Stocks increased Tuesday as Wall Street managed to recover some of its losses during the last three days of trading. The Dow Jones Industrial average index increased 0.7 percent. The Standard & Poor’s 500 Index was up almost 1 percent. The Nasdaq composite gained 0.8 percent.
The yield on the 10 year US Treasury note increased at 2.59 percent. This was the vital driver of market sentiment in the past several weeks.
Wall Street closed the session lower. The Dow was down 0.9 percent at 14,659.56. The S&P 500 Index declined 19.34 to 1,573.09. The Nasdaq composite fell 1.1 percent.

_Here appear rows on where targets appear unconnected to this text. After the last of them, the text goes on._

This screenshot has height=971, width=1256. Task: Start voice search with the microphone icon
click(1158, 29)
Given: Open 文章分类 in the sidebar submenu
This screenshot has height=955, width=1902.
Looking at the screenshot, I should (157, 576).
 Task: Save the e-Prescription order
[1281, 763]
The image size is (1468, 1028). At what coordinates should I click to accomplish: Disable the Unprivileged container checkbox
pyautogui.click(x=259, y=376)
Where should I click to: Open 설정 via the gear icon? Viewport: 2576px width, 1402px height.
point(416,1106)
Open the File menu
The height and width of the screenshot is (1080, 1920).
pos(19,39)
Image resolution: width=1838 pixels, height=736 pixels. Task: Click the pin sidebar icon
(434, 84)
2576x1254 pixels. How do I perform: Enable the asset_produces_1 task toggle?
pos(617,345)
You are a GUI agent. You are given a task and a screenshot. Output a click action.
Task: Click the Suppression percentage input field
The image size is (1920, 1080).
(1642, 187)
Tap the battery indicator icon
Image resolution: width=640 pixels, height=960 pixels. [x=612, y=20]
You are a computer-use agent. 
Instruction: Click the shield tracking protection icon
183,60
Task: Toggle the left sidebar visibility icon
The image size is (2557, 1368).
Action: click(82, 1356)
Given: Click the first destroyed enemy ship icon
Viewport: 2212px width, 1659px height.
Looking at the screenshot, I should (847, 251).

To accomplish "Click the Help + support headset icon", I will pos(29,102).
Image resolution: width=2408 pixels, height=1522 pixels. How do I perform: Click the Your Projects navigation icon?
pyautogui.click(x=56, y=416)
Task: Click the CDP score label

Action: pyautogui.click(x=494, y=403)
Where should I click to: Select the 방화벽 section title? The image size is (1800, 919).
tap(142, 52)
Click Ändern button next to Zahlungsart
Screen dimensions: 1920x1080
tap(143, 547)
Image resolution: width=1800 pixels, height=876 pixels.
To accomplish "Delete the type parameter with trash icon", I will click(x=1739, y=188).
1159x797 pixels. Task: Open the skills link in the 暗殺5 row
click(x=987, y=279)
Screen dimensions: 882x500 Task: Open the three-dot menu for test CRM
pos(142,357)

Markets across the globe were up Tuesday. Britain’s FTSE 100 Index closed up 72.81 points to 6,101.91. Germany’s DAX 30 Index finished up 118.85 points to 7,811.30. France’s CAC ended up 54.19 points to 3,649.82.
Japan’s Nikkei 225 Index closed down 0.7 percent to 12,969. Markets in China were volatile Tuesday as investors were concerned about measures that limit underground lending that would hurt growth in the country’s economy. The Shanghai composite index ended down 0.2 percent after it fell as much as 3.8 percent earlier in the session. The Shanghai composite index dropped more than 5 percent Monday.
Moody’s stated that a sustained credit crunch could hurt Chinese companies, especially the ones in the private sector with weak credit quality. It increases the risk that banks would reduce lending to the companies.
The credit ratings agency said China’s central government finances are still strong but the fast credit growth and liabilities at the local level could place the growth at risk. The concerns regarding China’s credit market added to the existing worries that access to money will tighten in the US.
Benchmark oil for August delivery increased 8 cents to $95.25 a barrel on the New York Mercantile Exchange. The contract went up $1.49 to $95.18 at the close of trading in New York Monday.